Records from a data collection
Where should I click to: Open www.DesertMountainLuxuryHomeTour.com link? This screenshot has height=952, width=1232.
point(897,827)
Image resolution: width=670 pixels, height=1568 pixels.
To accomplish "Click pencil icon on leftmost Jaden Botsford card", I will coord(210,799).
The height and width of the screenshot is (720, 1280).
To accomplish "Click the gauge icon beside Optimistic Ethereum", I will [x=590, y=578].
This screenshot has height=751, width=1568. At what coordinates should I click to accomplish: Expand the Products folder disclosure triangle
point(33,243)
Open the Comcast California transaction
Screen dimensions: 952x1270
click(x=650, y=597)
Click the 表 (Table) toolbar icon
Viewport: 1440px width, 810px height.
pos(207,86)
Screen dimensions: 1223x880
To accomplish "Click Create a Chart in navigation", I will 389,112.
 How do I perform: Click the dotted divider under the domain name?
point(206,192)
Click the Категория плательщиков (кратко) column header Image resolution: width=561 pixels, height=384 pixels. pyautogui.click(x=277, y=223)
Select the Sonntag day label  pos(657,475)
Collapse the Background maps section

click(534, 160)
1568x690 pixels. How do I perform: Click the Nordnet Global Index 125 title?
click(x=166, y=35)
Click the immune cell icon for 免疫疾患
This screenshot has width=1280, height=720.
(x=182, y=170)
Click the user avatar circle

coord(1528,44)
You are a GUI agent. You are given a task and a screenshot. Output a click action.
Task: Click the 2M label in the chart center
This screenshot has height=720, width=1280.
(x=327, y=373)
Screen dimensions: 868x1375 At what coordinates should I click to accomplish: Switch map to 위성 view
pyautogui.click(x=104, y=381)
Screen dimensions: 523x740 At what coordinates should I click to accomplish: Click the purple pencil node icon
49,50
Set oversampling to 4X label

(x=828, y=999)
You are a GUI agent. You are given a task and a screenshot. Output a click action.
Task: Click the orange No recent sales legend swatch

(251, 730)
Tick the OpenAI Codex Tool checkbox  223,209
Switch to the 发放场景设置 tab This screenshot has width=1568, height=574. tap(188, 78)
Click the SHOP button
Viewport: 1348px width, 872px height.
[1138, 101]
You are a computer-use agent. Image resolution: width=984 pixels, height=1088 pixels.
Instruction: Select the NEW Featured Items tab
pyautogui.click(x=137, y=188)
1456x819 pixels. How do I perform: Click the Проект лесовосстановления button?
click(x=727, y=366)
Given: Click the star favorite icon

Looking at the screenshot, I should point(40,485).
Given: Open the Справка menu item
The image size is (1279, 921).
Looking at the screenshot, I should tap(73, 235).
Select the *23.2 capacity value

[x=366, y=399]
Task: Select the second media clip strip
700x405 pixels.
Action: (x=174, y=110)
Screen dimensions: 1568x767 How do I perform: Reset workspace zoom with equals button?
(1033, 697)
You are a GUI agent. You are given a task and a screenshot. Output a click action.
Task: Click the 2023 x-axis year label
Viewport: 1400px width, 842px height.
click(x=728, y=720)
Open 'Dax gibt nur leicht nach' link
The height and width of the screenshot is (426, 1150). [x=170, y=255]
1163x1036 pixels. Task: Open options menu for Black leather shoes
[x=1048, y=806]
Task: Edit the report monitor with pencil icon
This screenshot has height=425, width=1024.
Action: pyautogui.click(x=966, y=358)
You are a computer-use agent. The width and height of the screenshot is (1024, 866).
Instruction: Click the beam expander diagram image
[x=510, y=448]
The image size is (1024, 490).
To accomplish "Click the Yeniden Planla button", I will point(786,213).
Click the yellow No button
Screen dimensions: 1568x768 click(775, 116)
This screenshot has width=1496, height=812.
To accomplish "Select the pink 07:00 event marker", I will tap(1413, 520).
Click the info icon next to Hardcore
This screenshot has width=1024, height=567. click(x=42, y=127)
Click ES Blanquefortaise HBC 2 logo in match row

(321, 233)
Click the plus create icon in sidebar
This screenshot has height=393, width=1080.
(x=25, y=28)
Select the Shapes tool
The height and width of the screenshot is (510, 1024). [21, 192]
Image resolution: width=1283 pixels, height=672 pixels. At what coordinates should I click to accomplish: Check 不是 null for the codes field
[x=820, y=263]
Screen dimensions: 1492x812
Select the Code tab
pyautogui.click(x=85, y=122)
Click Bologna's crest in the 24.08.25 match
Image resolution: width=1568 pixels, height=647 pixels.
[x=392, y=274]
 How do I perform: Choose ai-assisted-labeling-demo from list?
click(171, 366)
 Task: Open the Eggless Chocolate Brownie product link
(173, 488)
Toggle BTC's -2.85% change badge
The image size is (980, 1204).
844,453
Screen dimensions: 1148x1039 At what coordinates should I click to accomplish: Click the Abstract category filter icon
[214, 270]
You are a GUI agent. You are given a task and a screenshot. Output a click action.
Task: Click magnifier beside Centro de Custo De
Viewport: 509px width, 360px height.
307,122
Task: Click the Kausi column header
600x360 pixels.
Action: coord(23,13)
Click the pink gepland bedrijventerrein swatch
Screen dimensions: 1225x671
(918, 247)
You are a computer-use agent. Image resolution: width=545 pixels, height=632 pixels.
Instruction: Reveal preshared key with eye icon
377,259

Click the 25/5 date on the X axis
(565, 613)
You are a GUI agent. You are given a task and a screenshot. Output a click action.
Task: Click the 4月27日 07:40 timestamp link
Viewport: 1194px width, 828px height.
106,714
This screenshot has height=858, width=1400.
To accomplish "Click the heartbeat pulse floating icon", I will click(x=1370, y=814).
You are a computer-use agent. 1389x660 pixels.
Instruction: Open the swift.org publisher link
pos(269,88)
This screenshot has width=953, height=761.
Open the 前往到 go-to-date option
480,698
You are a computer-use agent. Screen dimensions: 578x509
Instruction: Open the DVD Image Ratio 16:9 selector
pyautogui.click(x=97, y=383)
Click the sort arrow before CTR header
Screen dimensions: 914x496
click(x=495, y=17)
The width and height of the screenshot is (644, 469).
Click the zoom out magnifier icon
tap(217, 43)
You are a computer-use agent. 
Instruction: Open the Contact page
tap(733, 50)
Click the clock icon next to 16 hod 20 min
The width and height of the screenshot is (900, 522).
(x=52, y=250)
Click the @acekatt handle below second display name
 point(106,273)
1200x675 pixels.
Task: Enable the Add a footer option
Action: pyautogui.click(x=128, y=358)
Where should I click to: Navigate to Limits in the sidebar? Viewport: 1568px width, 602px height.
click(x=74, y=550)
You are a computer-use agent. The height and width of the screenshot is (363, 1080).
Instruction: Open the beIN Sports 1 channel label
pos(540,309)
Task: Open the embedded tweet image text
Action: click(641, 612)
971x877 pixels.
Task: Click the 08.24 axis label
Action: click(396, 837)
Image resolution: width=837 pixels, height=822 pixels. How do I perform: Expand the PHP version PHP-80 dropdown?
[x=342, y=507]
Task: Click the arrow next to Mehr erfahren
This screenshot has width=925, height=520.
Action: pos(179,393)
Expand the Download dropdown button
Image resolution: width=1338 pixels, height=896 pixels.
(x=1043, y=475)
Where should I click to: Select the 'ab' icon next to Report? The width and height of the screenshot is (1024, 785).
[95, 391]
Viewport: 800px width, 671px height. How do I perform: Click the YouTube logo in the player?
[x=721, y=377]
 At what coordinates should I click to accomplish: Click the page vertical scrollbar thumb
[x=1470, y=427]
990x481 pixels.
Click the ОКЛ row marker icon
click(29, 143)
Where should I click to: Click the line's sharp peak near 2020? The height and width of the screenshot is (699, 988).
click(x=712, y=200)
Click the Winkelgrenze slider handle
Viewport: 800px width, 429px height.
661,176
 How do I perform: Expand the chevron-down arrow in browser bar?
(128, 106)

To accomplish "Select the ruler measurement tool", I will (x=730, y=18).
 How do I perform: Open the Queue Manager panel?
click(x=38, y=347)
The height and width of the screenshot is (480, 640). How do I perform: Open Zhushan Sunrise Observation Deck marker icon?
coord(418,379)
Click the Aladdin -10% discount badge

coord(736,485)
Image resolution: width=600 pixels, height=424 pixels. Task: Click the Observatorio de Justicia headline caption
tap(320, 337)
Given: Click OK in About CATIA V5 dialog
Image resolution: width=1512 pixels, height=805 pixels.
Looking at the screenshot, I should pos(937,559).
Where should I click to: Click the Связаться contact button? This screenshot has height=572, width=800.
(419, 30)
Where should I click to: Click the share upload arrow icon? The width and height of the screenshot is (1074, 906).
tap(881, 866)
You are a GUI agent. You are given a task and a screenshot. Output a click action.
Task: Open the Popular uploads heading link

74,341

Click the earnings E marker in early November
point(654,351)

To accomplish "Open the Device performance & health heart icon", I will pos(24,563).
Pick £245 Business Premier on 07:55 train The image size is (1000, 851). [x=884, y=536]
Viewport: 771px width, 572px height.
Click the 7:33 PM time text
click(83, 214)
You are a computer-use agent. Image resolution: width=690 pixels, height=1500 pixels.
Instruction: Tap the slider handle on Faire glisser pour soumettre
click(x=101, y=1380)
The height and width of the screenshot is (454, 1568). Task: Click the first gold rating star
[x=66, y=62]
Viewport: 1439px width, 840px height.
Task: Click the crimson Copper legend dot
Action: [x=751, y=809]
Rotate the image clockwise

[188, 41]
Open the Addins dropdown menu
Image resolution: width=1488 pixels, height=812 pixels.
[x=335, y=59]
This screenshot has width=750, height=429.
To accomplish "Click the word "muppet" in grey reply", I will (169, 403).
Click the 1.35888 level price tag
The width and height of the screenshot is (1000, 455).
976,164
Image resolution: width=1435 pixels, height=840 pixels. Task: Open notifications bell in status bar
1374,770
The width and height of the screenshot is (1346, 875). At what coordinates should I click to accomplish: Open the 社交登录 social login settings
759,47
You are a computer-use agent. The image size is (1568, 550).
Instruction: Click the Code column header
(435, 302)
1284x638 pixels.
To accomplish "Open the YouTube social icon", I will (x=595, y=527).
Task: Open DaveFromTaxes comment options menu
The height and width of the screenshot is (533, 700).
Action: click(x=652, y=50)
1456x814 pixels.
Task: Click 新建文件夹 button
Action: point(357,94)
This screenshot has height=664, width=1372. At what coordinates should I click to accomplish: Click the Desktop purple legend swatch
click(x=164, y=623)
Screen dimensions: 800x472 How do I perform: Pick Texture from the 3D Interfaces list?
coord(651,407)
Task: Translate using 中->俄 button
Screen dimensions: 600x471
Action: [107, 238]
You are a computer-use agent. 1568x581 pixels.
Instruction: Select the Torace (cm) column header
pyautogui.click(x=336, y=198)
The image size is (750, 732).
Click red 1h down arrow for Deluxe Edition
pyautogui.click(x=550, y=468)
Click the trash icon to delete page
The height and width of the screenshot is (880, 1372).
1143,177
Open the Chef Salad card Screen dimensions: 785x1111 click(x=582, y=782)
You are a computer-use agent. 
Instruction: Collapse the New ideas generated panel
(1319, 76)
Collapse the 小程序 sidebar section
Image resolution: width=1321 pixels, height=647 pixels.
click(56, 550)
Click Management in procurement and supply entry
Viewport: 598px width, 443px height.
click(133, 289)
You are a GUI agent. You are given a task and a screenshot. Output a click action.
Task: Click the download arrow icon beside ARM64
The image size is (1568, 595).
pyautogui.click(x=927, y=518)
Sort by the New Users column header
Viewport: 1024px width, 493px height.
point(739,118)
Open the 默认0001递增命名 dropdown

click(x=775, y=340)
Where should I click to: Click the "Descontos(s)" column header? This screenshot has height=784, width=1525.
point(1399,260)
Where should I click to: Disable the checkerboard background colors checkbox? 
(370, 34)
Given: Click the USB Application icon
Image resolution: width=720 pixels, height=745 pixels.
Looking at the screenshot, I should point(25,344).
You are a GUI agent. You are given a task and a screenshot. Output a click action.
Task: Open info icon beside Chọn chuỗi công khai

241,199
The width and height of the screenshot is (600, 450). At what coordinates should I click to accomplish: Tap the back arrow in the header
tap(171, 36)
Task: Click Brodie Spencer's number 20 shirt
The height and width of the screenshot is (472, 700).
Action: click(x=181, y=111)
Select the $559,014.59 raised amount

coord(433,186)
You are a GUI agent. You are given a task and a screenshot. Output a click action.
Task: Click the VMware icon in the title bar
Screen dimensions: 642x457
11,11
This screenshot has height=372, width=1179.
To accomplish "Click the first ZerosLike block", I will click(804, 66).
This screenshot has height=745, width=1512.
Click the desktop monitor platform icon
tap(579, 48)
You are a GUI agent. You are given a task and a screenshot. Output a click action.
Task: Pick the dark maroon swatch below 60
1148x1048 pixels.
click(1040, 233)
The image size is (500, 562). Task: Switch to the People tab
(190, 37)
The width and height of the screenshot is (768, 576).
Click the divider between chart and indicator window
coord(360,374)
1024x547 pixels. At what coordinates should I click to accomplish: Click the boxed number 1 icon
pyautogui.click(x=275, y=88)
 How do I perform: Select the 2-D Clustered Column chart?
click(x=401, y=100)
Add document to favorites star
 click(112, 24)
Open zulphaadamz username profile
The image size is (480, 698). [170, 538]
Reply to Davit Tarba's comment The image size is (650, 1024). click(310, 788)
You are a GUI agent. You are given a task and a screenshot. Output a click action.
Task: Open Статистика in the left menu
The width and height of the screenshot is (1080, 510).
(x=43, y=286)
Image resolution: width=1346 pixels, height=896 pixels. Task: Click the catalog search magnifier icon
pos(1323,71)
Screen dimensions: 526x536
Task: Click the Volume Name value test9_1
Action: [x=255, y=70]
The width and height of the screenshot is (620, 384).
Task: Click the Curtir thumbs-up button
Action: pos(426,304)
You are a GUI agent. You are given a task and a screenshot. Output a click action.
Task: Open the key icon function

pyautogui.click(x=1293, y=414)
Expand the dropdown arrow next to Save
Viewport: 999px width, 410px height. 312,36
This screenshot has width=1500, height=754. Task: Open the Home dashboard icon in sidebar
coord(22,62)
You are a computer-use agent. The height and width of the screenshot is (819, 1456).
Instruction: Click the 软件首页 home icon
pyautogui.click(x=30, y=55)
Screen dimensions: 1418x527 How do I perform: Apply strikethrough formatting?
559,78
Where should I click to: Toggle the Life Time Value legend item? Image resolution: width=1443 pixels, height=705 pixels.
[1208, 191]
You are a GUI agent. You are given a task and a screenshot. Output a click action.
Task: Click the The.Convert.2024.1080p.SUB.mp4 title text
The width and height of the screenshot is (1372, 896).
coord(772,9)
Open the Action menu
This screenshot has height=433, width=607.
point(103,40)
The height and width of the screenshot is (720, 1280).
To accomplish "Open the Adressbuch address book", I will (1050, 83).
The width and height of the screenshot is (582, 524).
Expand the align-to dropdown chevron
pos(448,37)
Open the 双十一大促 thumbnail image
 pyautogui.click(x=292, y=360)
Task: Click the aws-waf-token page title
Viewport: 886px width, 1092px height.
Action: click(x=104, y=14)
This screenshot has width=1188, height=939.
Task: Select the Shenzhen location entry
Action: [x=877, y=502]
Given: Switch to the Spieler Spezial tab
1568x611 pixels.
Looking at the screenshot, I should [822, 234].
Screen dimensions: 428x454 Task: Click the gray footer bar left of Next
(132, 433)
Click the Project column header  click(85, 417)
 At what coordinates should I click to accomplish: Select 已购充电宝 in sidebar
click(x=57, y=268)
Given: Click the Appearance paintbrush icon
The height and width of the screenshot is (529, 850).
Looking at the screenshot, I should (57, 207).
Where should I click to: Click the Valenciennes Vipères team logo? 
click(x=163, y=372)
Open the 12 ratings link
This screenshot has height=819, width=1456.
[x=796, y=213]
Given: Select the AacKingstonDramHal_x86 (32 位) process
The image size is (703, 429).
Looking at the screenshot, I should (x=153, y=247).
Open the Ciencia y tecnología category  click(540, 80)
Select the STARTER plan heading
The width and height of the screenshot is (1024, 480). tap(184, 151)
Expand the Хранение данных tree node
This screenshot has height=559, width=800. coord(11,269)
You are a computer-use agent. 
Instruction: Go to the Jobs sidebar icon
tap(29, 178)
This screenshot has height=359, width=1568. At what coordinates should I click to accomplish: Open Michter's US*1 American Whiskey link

**Exercise requirements**
As listed above, the lines from the line with "Image resolution: width=720" to the line with "This screenshot has height=372, width=1179." are to be echoed exactly, with both ends included and nothing added.

**Task result**
Image resolution: width=720 pixels, height=745 pixels.
Looking at the screenshot, I should point(25,344).
You are a GUI agent. You are given a task and a screenshot. Output a click action.
Task: Open info icon beside Chọn chuỗi công khai

241,199
The width and height of the screenshot is (600, 450). At what coordinates should I click to accomplish: Tap the back arrow in the header
tap(171, 36)
Task: Click Brodie Spencer's number 20 shirt
The height and width of the screenshot is (472, 700).
Action: click(x=181, y=111)
Select the $559,014.59 raised amount

coord(433,186)
You are a GUI agent. You are given a task and a screenshot. Output a click action.
Task: Click the VMware icon in the title bar
Screen dimensions: 642x457
11,11
This screenshot has height=372, width=1179.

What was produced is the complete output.